In the entries below, begin at the line that has "You are a GUI" and stop after the line that has "Select the second license key segment field"; output those lines exactly, leaving out pictures.

***

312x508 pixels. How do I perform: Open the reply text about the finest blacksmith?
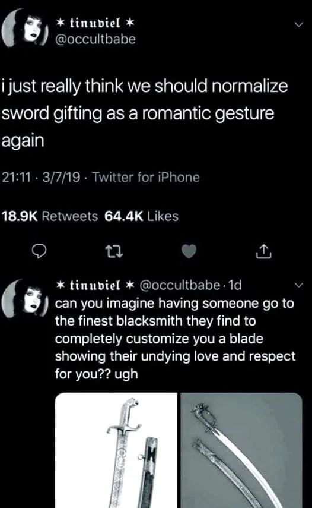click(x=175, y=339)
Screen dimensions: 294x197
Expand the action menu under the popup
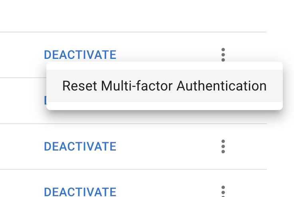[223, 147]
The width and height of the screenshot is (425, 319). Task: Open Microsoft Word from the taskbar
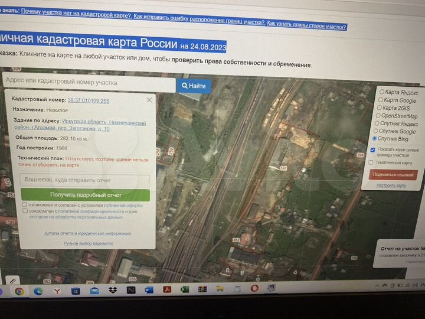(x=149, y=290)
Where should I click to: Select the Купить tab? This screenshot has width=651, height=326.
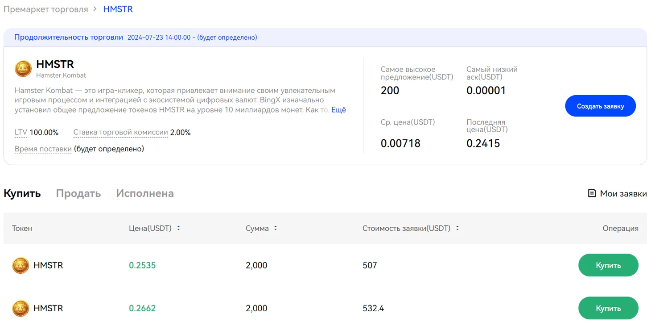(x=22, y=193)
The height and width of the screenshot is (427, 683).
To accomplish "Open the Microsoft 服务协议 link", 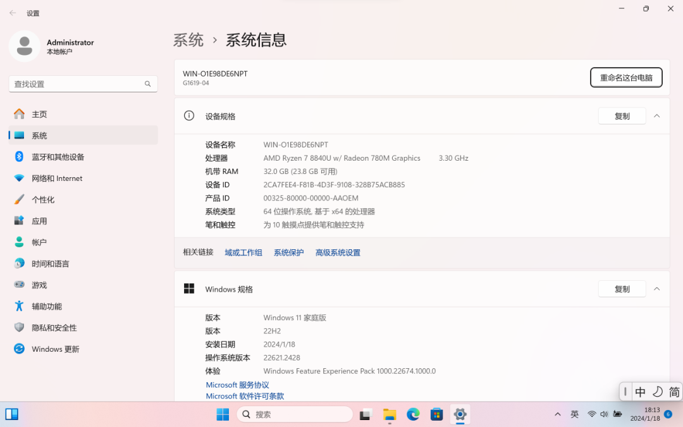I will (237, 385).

***

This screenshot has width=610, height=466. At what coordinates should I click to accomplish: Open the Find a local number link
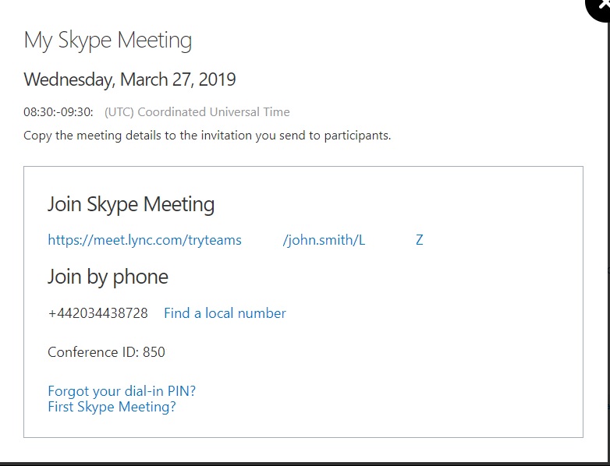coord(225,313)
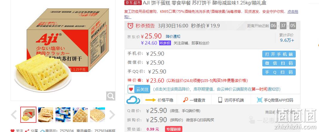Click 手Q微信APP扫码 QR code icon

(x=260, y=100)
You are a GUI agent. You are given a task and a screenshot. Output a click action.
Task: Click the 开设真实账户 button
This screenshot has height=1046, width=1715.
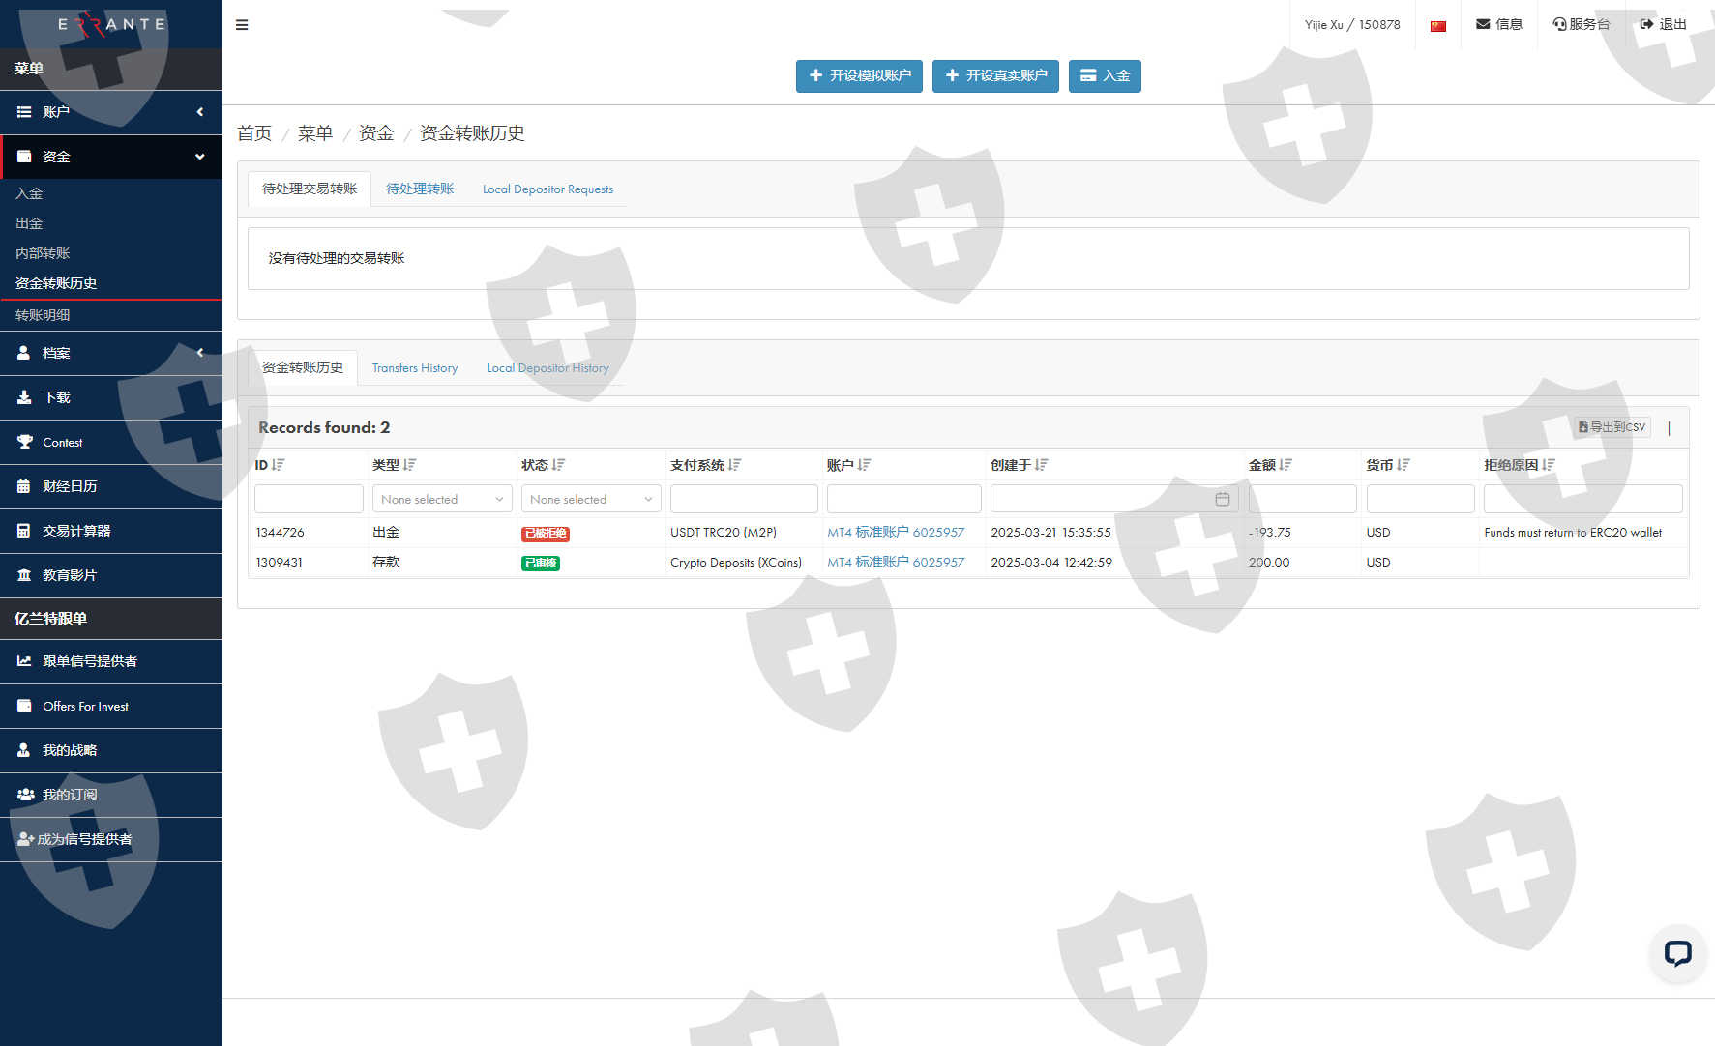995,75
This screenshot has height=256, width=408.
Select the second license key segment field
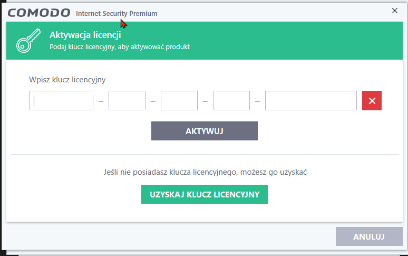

***

■ RESPONSE TO THE EXERCISE ■
You are a GUI agent. You are given a task and a screenshot. Output a click action.
Task: Click the 开设真实账户 button
This screenshot has height=1046, width=1715.
995,75
This screenshot has height=256, width=408.
Select the second license key segment field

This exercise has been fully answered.